** Work item **
Reproduce the whole of the records exactly, and make sure no picture is carried into the result.

** Data section **

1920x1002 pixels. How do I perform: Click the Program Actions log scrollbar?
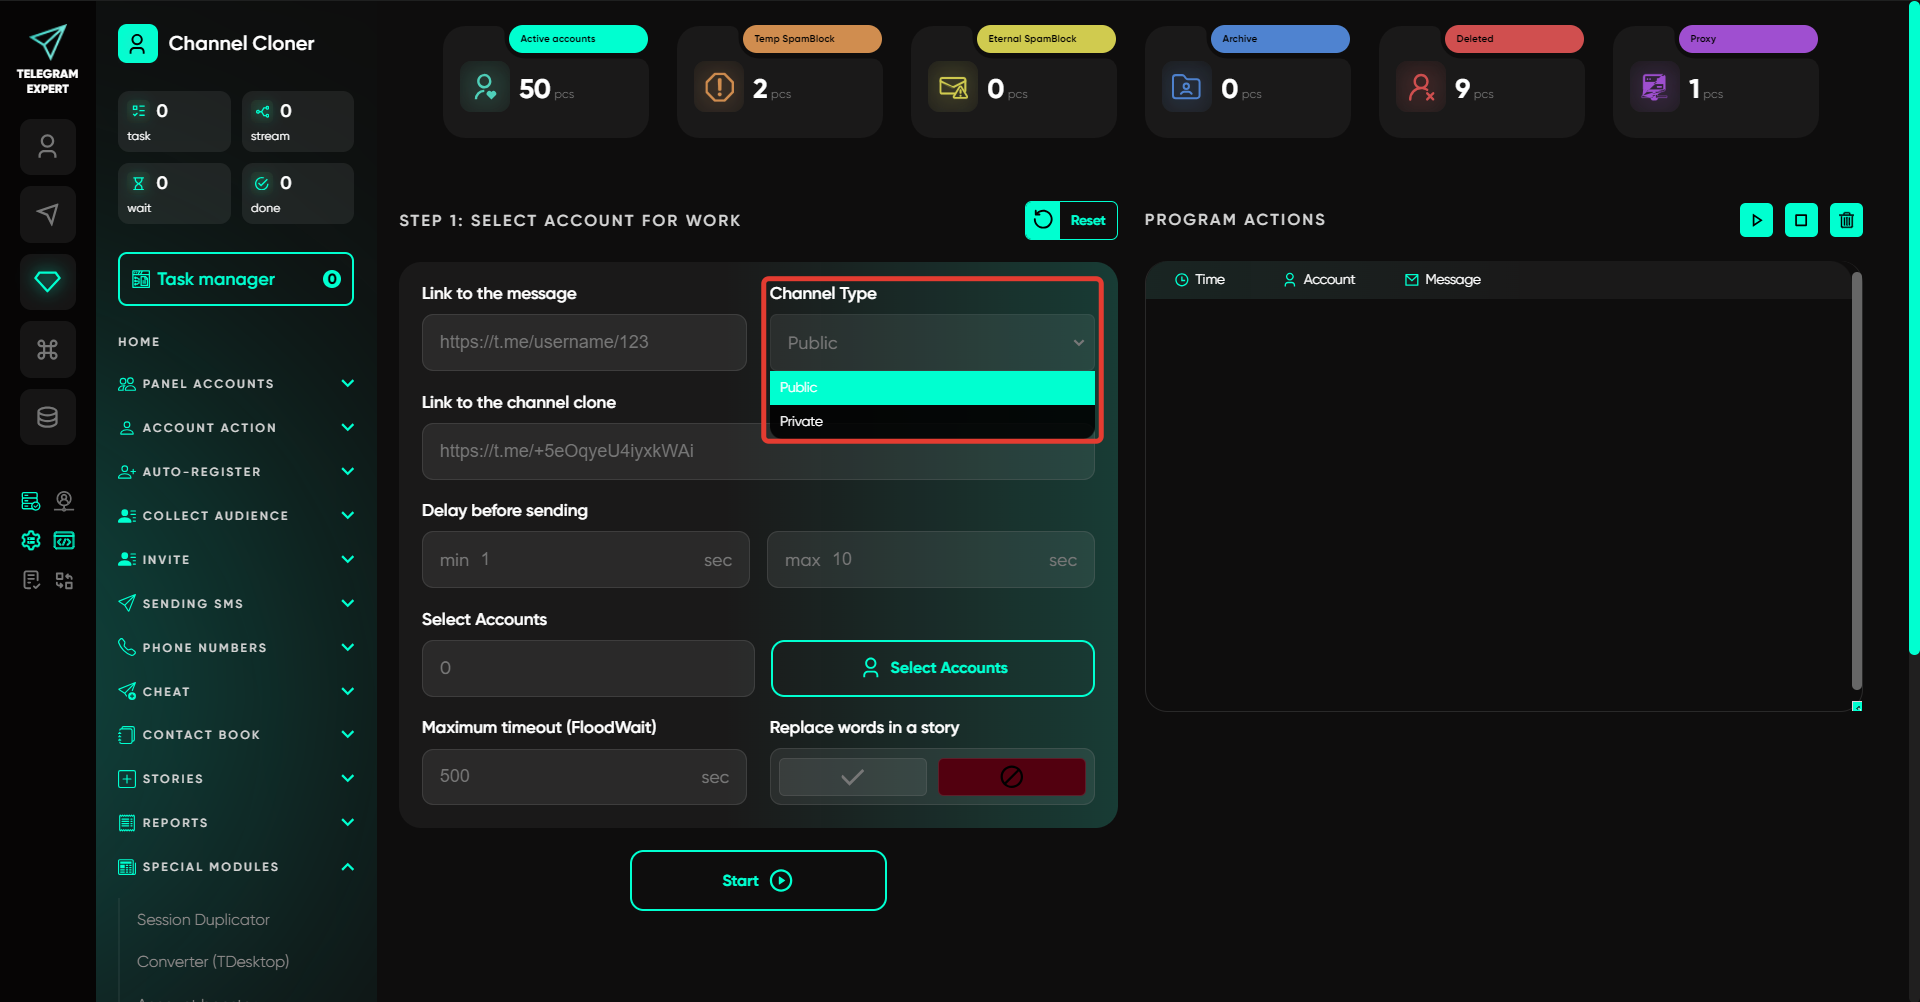click(x=1856, y=480)
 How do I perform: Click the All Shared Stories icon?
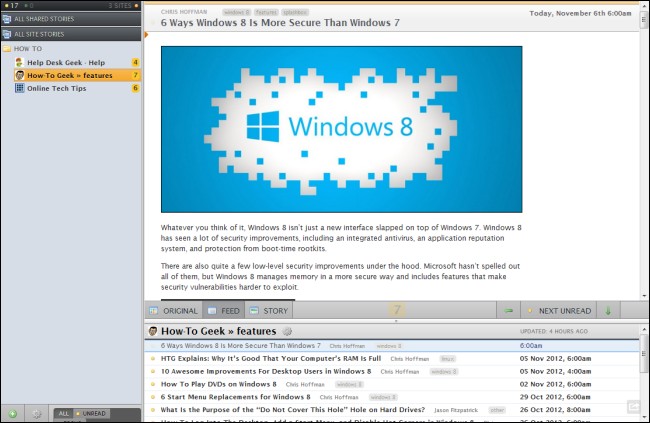click(7, 19)
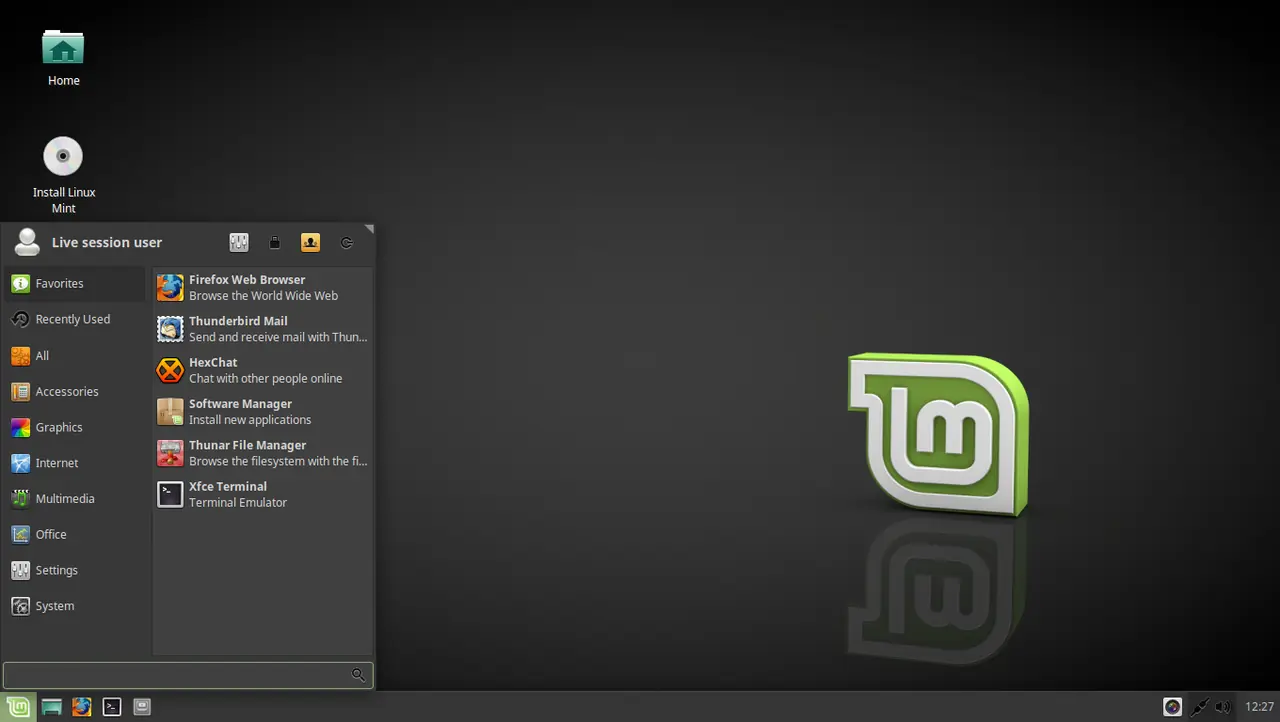Switch to the Recently Used category
The image size is (1280, 722).
coord(70,319)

** Output **
1920x1002 pixels. How do I perform: Click the Program Actions log scrollbar?
click(x=1856, y=480)
 How do I perform: Click the All Shared Stories icon?
click(7, 19)
Switch to the Recently Used category
The image size is (1280, 722).
coord(70,319)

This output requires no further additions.